→ Görev yönergesi: Fıkıh konulu metinde "Müslümanlar Allah tarafından" sözlerinden "tespit etmeye çalışmışlardır." sözlerine kadar olan kısmı hiçbir değişiklik yapmadan yazın.
**** Metin
Makale serilerinden |
Makale serilerinden |
Fıkıh (Arapça: فقه), anlayış, anlayış tarzı veya derinliği anlamına gelen kelime, terim olarak İslami kanunların teorik ve pratik uygulama (fetva) çalışmalarına verilen ismi ifade etmektedir.
Müslümanlar Allah tarafından indirildiğine ve Kur'an ve sünnette ortaya konulduğuna inandıkları şeriatı ulema tarafından kendilerine iletilen sorunlara getirmeye çalıştıkları cevaplar (Fetva) ve yapılan yorum çabaları (İctihad) genişletmişler, bu amaçla kaynakları, kural ve prensipleri tespit etmeye çalışmışlardır.
Fıkıhla ilgilenen kişiye fakih denir.
Fıkıh, Arapça kökenli bir sözcüktür. "Bir şeyin özünü ve inceliklerini kavramak" anlamındadır. Kur'an'da da bir bilimden çok "ince anlayış, keskin idrak ve konuşanın amacını anlamak" anlamlarında kullanılmıştır. "Fakih" ise "bir şeyi iyi bilen, iyi anlayan kimse" demektir. Çoğulu "fukaha"dır. Fakih kelimesinin İslam ilimlerindeki terim anlamı ise tarih içerisinde fıkıh kelimesinin değişen manası ile paralel olarak değişikliğe uğramıştır.[1]
Fıkıhcılar insan davranışlarını kategorize ederek onlara Farz, vacip, sünnet, müstehap, mübah, mekruh, haram gibi etiketler vermişlerdir. Fıkıhta fetva dilinde sık kullanılan diğer terimler ise Zeyd (x kişisi), yecüzü (caizdir, uygundur), la yecüzü (caiz değildir, uygun değildir) gibi deyimlerdir.
İslam'da Peygamber Muhammed sonrasında dini kuralların belirlenmesi ve şekillendirilmesi amacıyla yola çıkan ulemanın, günün şartları ve getirdiği yeni problemler karşısında Şeriat hükümlerinin ortaya çıkartılması veya bu konularda hüküm konulmamış ise yeni hükümlerin, konulmuş olan eski hükümlere kıyasla konulabilmesi gibi, ictihad (hüküm tesis etme) ve kurallar koyma çalışmaları yapılmıştır.
Tesis edilen hükümlerin delilleri ile birlikte bilinebilmesi ve aynı delillere dönük eleştiri ve yeni yorumlar yapılabilmesi, farklı anlayışların ve fıkıh mezheplerinin oluşumuna yol açmıştır. Müslümanlar arasında Şeriat'ın aksine fıkıh kutsallık içermez ve farklı ve birbirini kıyasıya eleştiren mezhepler (İslam dini fıkıh mezhepleri) değişik coğrafya ve topluluklar arasında yaygınlaşır.
********
**** Çıkarılan kayıtlar
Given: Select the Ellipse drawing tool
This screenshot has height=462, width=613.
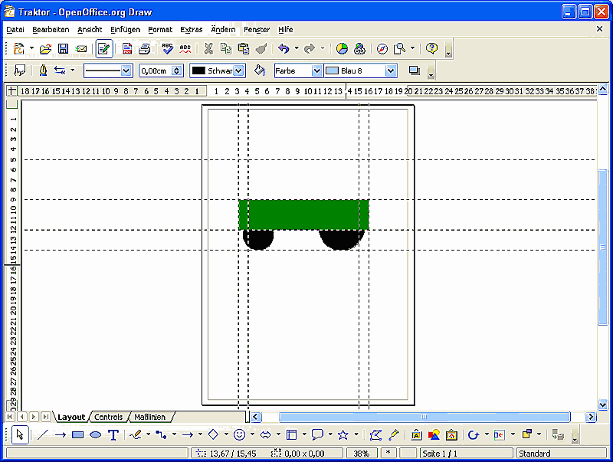Looking at the screenshot, I should 95,435.
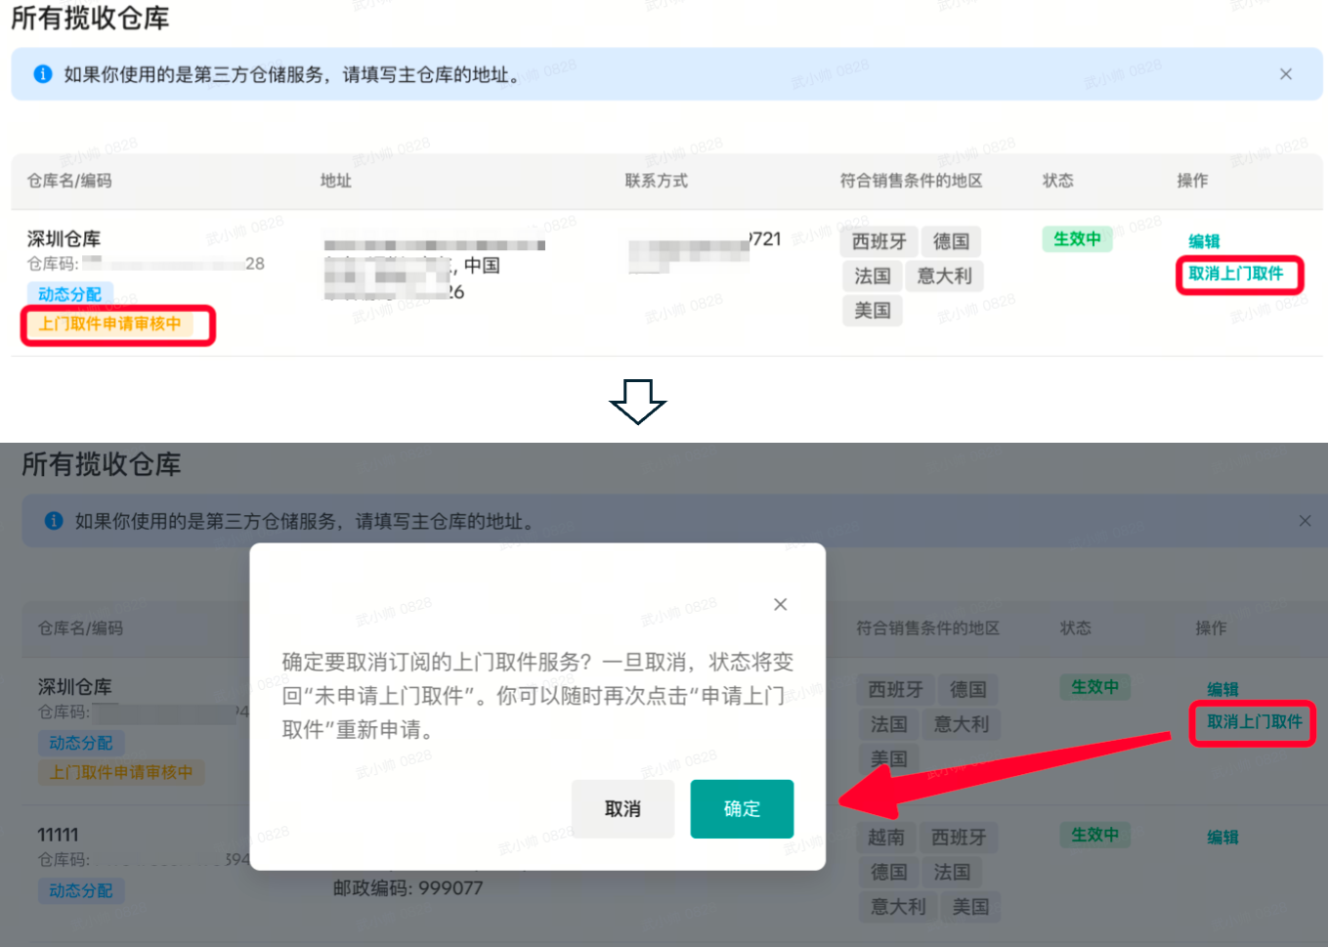
Task: Click the 联系方式 column header
Action: (x=657, y=181)
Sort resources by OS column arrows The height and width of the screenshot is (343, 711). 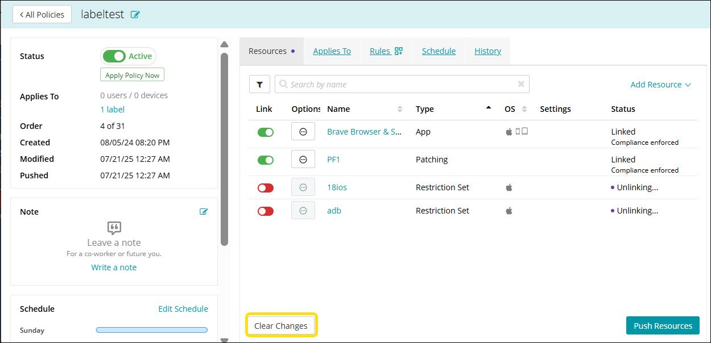point(524,109)
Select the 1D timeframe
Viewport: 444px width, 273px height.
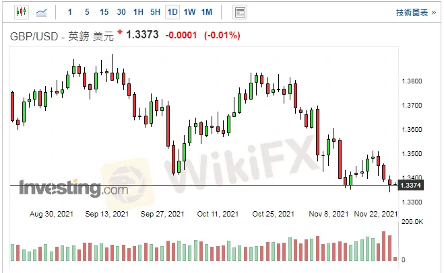172,12
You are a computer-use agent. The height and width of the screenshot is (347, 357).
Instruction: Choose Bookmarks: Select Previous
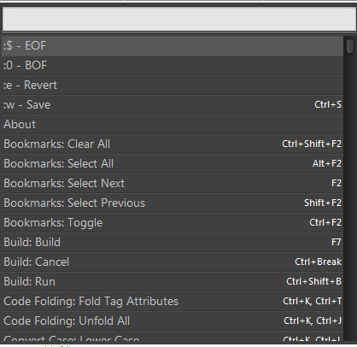pyautogui.click(x=173, y=203)
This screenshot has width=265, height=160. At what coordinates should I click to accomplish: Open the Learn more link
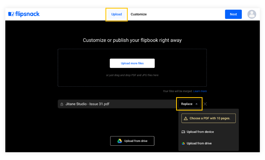(x=200, y=91)
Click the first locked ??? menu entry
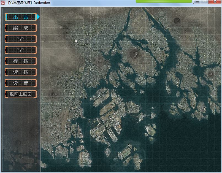This screenshot has height=173, width=222. click(x=21, y=39)
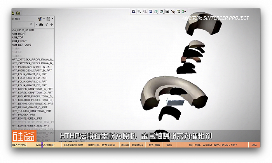Image resolution: width=272 pixels, height=163 pixels.
Task: Click the Zoom Out magnifier icon
Action: 145,12
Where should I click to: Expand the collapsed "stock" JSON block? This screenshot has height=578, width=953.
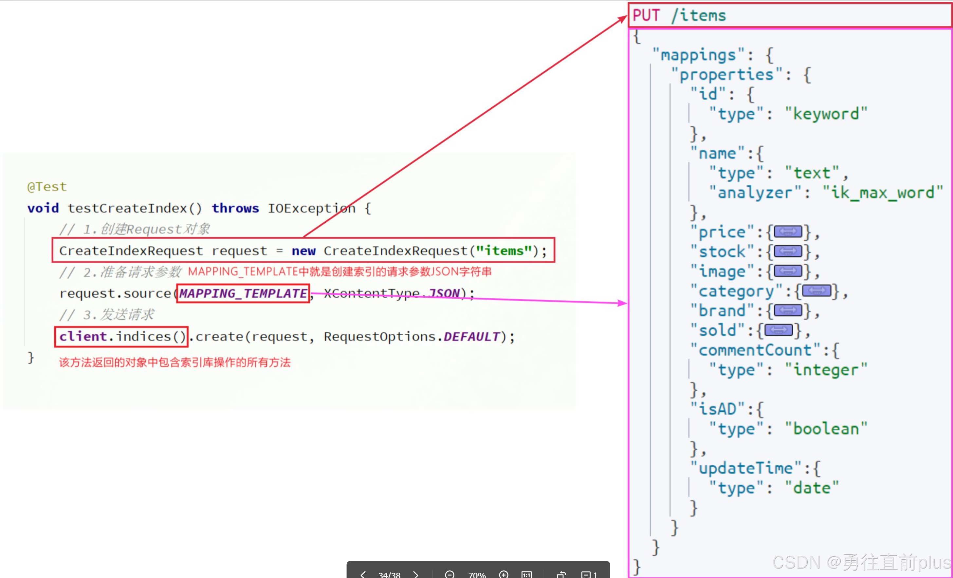(x=788, y=252)
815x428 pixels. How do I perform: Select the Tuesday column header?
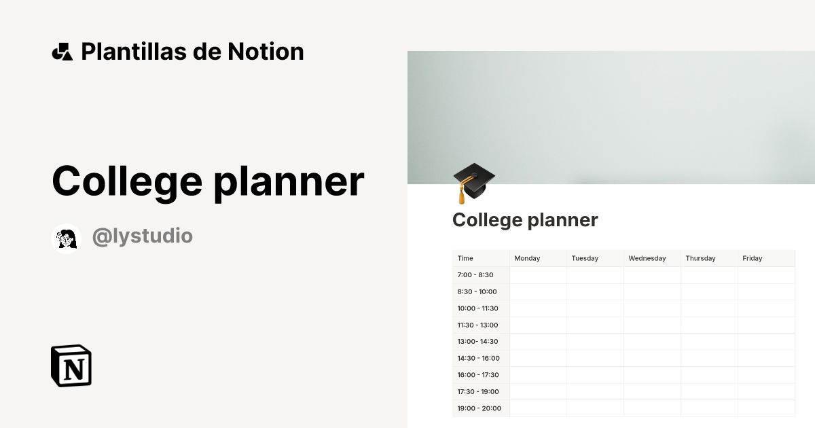click(x=584, y=258)
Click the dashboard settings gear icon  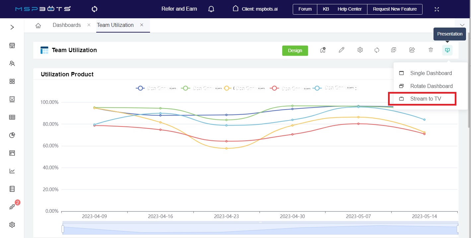(360, 50)
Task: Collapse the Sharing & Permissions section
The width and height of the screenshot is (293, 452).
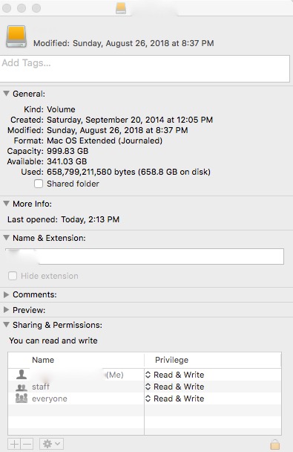Action: 7,325
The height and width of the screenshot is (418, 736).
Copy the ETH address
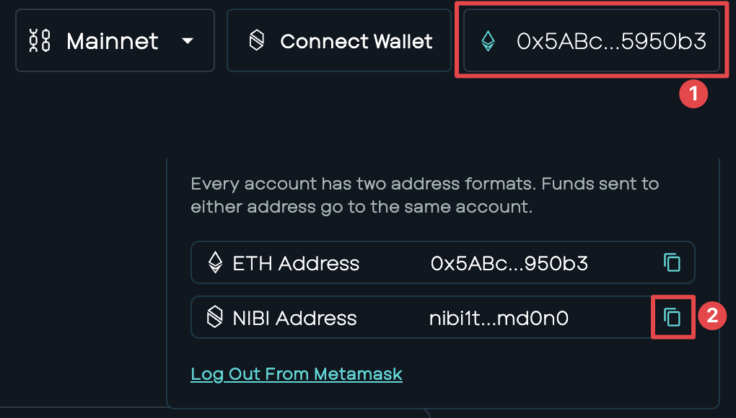(x=673, y=262)
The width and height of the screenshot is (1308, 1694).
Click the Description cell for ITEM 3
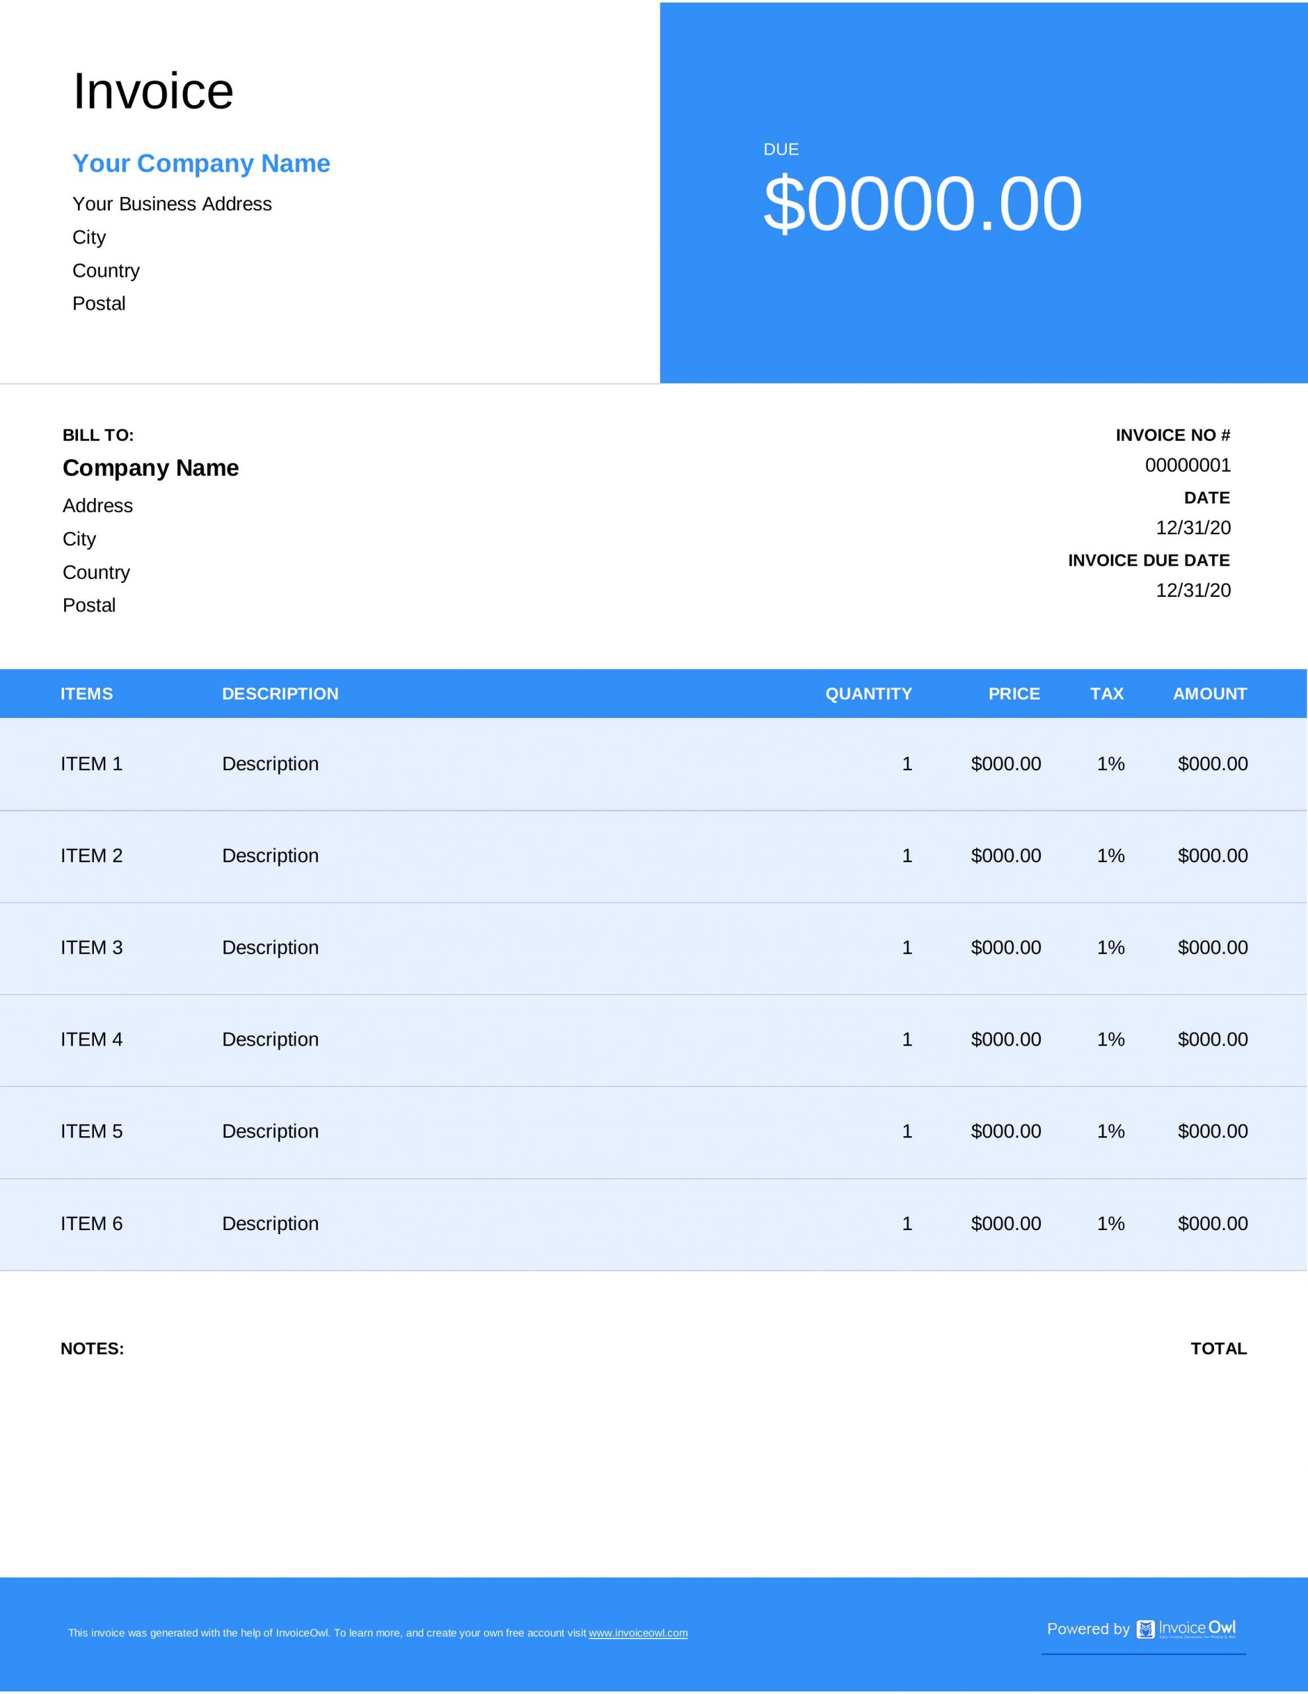coord(270,947)
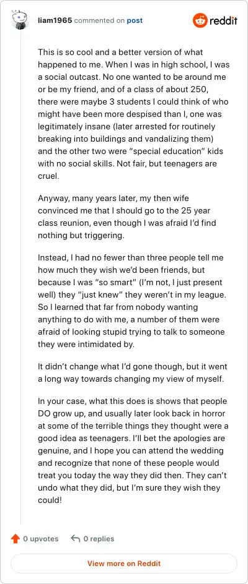Viewport: 248px width, 584px height.
Task: Click the word "cruel." ending first paragraph
Action: tap(48, 176)
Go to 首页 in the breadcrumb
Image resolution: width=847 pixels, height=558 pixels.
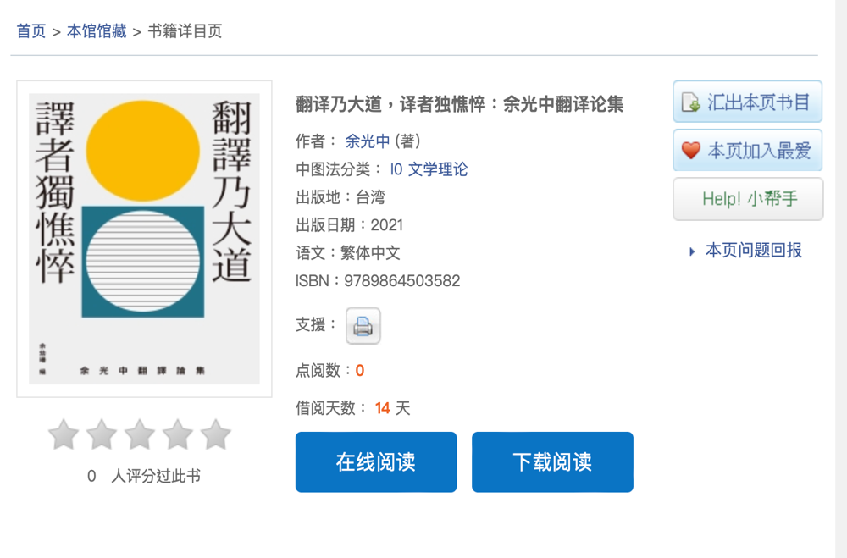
********
→ Tam çıktı:
Müslümanlar Allah tarafından indirildiğine ve Kur'an ve sünnette ortaya konulduğuna inandıkları şeriatı ulema tarafından kendilerine iletilen sorunlara getirmeye çalıştıkları cevaplar (Fetva) ve yapılan yorum çabaları (İctihad) genişletmişler, bu amaçla kaynakları, kural ve prensipleri tespit etmeye çalışmışlardır.